GNOME Bugzilla – Bug 640611
Crash in dconf_engine_setup_user
Last modified: 2011-02-04 14:20:05 UTC
I have a test suite for Deja Dup that seems to (sort of) reliably hit a dconf crash. The assertion it trips on is: ERROR:../engine/dconf-engine.c:140:dconf_engine_setup_user: assertion failed: ((engine->gvdbs[0] == NULL) >= (engine->shm == NULL)) I got a traceback, but it doesn't make sense to me: ...
+ Trace 225704
Now, when I examine gvdbs and shm, I see that shm is NULL (as expected), but bizarrely: (gdb) print *engine->gvdbs[0] $5 = {ref_count = 1, data = 0x7f1e643be000 <Address 0x7f1e643be000 out of bounds>, size = 548, mapped = 0x1480b60, byteswapped = 0, trusted = 0, bloom_words = 0x7f1e643be020, n_bloom_words = 0, bloom_shift = 0, hash_buckets = 0x7f1e643be020, n_buckets = 12, hash_items = 0x7f1e643be050, n_hash_items = 12} This should be impossible if I'm reading the code right. Are there threading issues here? Now, my situation is funky. My test suite runs in its own private dbus-launch environment with special HOME & XDG_* variables so as not to interact with my own dconf instance. So maybe that's doing something? I'm running Ubuntu natty, with dconf 0.7.1-0ubuntu2. I can provide more info about the crash or how to reproduce (which may be slightly involved). You could also grab me on IRC.

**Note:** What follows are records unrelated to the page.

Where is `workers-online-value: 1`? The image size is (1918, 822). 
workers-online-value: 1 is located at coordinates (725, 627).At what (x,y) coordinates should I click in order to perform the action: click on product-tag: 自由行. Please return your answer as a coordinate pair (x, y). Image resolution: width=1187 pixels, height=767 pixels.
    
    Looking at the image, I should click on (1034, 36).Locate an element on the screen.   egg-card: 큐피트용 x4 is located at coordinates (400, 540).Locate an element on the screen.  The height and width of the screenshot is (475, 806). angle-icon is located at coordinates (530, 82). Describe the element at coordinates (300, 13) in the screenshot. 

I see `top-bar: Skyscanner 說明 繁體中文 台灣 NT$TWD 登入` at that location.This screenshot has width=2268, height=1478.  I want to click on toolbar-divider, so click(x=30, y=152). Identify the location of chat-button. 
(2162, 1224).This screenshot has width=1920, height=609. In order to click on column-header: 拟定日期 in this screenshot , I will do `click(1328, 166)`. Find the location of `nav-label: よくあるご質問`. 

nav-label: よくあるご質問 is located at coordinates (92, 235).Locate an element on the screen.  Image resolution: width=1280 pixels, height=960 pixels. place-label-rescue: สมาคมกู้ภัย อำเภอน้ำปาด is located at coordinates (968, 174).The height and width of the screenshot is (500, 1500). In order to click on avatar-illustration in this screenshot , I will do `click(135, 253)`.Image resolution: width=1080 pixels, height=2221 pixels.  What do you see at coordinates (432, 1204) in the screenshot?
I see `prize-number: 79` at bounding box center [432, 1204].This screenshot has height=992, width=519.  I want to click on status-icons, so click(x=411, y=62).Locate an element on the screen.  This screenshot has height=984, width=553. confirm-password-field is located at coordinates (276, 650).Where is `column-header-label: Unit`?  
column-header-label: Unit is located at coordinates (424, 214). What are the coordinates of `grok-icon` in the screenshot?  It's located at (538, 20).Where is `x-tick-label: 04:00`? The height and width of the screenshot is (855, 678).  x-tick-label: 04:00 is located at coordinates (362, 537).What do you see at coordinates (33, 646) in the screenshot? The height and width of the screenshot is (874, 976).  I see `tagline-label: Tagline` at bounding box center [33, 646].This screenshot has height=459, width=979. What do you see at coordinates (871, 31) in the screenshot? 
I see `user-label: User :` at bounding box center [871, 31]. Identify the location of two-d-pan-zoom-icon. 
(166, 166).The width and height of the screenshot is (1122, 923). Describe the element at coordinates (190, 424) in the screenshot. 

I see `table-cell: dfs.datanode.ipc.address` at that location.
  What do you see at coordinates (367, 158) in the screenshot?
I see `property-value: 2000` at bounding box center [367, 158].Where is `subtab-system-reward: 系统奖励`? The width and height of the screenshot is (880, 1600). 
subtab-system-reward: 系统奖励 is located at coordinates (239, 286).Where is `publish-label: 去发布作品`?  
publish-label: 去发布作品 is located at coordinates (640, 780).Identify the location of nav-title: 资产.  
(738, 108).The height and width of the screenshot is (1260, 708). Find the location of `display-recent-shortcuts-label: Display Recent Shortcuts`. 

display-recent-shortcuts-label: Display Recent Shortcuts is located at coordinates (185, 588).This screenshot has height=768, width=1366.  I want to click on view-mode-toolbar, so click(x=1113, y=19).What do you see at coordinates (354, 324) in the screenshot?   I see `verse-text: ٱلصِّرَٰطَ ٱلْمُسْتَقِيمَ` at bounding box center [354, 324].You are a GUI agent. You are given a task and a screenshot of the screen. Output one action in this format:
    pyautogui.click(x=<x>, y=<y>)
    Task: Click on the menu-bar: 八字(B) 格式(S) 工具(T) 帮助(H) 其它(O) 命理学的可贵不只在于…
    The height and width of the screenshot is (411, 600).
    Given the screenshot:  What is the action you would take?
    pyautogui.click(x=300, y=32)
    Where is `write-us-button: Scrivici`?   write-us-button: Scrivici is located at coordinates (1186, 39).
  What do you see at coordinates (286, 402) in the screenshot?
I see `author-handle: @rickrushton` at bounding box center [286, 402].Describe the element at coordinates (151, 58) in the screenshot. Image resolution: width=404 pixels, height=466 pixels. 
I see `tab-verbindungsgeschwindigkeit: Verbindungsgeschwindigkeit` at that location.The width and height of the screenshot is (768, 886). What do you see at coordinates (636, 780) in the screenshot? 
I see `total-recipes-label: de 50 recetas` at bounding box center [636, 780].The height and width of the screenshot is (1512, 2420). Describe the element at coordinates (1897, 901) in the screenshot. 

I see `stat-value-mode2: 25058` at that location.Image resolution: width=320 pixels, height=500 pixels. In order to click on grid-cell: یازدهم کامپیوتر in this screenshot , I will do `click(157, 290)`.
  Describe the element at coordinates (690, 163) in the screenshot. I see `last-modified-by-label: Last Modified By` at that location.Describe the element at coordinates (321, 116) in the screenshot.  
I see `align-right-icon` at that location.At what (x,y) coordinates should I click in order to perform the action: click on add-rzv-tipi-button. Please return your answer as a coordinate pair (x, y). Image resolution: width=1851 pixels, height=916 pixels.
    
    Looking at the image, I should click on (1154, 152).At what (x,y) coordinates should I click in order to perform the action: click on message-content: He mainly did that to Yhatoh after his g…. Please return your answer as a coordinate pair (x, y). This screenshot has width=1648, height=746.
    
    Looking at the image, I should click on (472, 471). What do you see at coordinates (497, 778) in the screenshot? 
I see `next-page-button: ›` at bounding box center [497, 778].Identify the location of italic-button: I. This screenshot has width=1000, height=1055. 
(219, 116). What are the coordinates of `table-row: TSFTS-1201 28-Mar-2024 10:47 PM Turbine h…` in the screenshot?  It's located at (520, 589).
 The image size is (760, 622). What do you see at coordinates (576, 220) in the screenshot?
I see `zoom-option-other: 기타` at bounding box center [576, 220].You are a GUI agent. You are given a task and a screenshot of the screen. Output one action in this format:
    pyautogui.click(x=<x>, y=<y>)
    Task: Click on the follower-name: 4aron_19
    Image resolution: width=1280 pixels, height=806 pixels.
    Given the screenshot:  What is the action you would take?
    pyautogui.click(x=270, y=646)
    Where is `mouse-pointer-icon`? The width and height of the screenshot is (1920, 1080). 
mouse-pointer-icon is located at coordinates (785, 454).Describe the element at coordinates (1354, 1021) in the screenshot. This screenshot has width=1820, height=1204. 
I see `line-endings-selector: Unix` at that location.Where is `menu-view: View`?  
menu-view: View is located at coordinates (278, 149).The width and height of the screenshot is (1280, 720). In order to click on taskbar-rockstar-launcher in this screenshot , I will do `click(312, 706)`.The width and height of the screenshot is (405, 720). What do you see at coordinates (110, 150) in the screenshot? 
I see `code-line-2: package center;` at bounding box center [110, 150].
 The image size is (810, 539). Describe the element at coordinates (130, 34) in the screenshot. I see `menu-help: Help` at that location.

I saw this once or twice too, but I looked at the code and couldn't figure out how it was possible at all. Your threading argument is a good possibility. The other thing I was considering is heap corruption. Can you distill a good/small test case that triggers this somewhat reliably? I'd love to nail this one.
So the reason that this hasn't shown up in testing is that three things have to occur at the same time: - a write so that the file needs to be reloaded - a read so that the file is reloaded in the thread of the reader (ie: the main application thread) - adding a watch so that the file is reloaded in dconf's worker threader I don't have any test cases that do all of those at once, so it's not caught. Probably this can be fixed by adding locks, but maybe I can come up with a clever way to avoid that.
Does this mean you found a new test case yourself? I would have difficulty parsing what I have down to something manageable. But a full run of the Deja Dup test suite always hits it at some point. If running that would be useful, see http://live.gnome.org/DejaDup/GettingInvolved/Coding to get set up and then enter the 'tests' subdirectory of a deja-dup checkout and type 'make test'.
I think I fixed this. Testing is appreciated.
Yeah, a couple run throughs of my suite didn't hit it, so I'm happy. (It would usually trigger about once per run.)